Writing one file for each block

For checkpointing purposes (e.g., if the Ray map_batches job is interrupted while running), we want to write each block to a single file with a deterministic name. This allows us to have logic in our mapping operation to pull the data from a checkpoint instead of re-computing it.

Previously, we could use {block_index}.{file_format} in a custom block path provider. However, as of Ray 2.7.0, it seems like the block index stays the same while the task_index varies.

How can we accomplish the goal of writing each block to a single corresponding file, and what is the new correspondence of block/task idx to the blocks within the dataset?

It seems like this PR is related: https://github.com/ray-project/ray/pull/37986 @Stephanie_Wang

Hey @spolcyn,

This allows us to have logic in our mapping operation to pull the data from a checkpoint instead of re-computing it.

Could you show me what this looks like? I’m not sure if writing blocks to deterministic files is the best way to achieve this.

Sure, here it is in pseudo code:

def run_job(large_dataset: str, output_path: str):
  dataset = read_parquet(large_dataset)
  dataset = dataset.map_batches(expensive_fn_1)
  dataset = dataset.map_batches(expensive_fn_2)
  dataset.write_parquet(output_path, block_path_provider=provider())

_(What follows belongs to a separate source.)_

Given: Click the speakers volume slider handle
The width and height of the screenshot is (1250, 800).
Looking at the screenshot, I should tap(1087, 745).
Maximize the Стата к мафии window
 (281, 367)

The goal is, if I run this function twice or more (e.g., because the driver for this process failed or a worker failed too many times, possibly due to something like spot interruptions on the compute nodes), it should skip any batches that have already been processed during the previous run.

The checkpointing logic then either needs to be done at a Dataset API level, or in expensive_fn_1 or expensive_fn_2 so it can return cached results instead of recomputing them.

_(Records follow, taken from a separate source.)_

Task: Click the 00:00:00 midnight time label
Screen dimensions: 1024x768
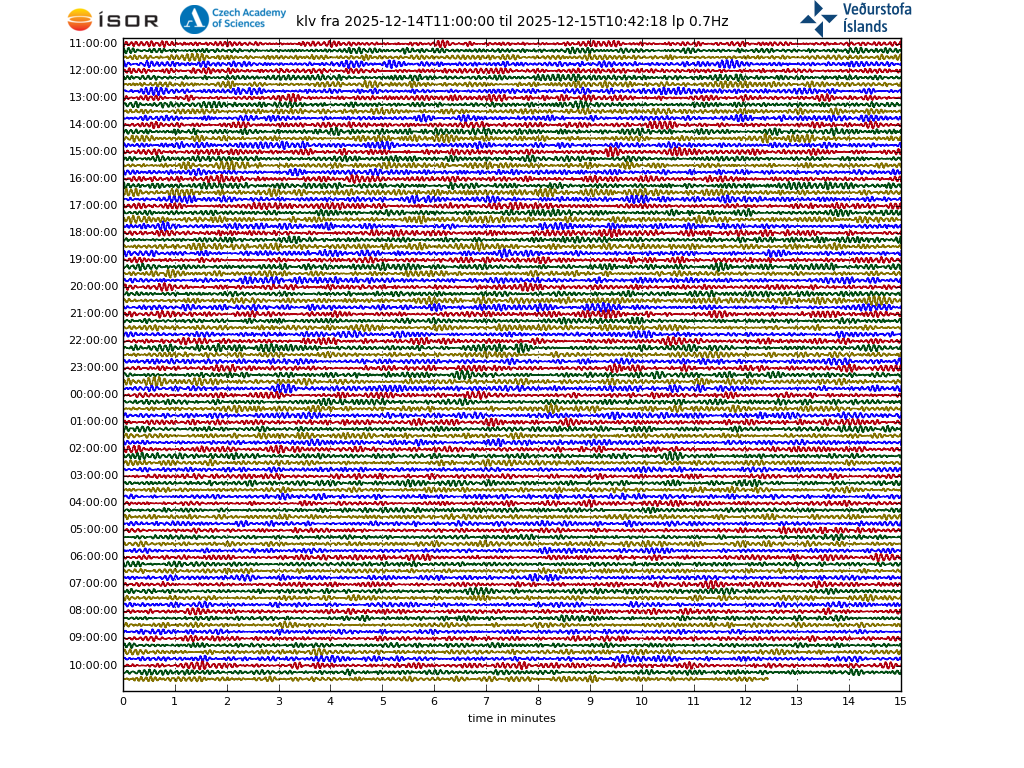Action: pyautogui.click(x=93, y=395)
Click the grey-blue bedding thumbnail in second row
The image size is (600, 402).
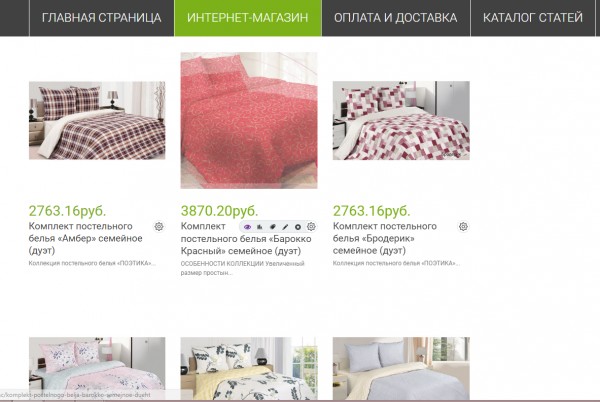(x=401, y=369)
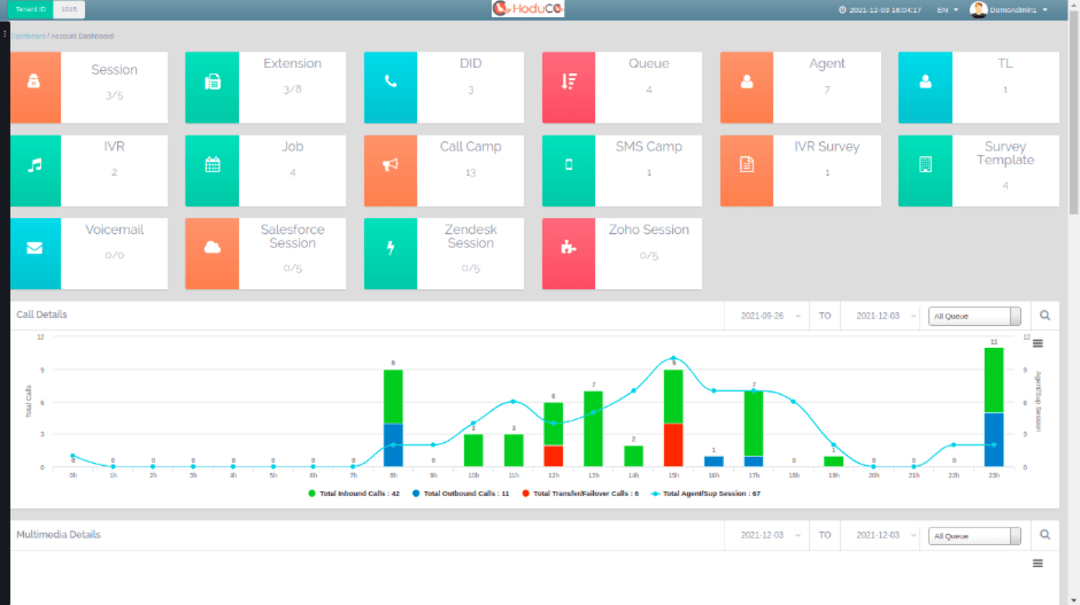Click the Call Details start date field
This screenshot has height=605, width=1080.
point(770,316)
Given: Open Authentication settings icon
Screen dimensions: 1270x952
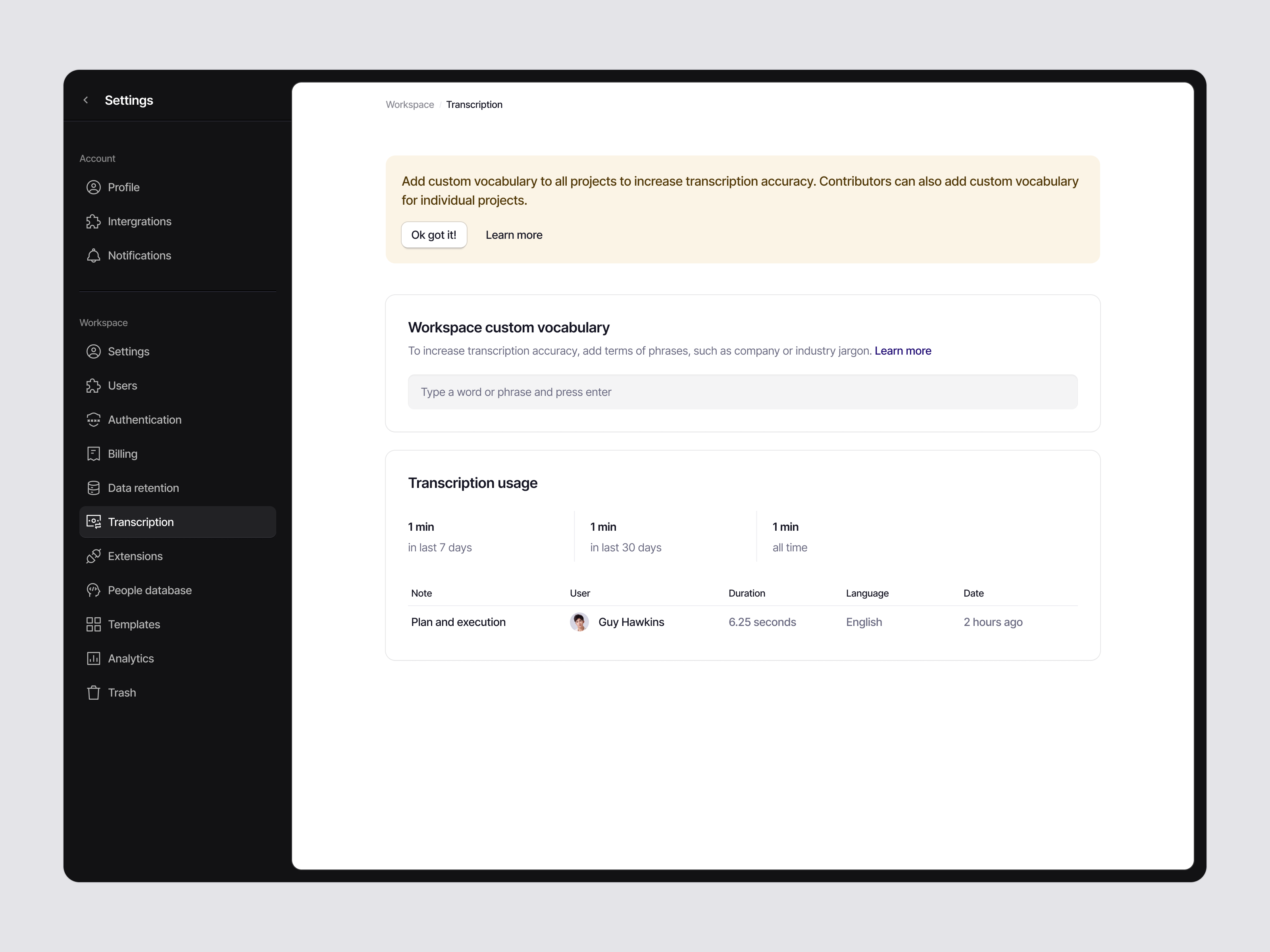Looking at the screenshot, I should (94, 420).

This sounds simple but would {task_index}.{block_index}.{file_format} work? I believe the new scheme is that we have N write tasks, and each task can write K blocks. This allows write tasks to bound their memory usage.

@ericl Yep, that would work and is the format I’m currently using.

What I can’t figure out from the source though is exactly how task index & block index correspond to parameters that I set, which means I can’t be confident that the output is reproducible/reliable.

When I tweak the number of blocks in the dataset / number of CPUs available to Ray (at least in local tests using ray.init()), I always get the same output: block_index is 0, and task_index goes from [0, num_blocks].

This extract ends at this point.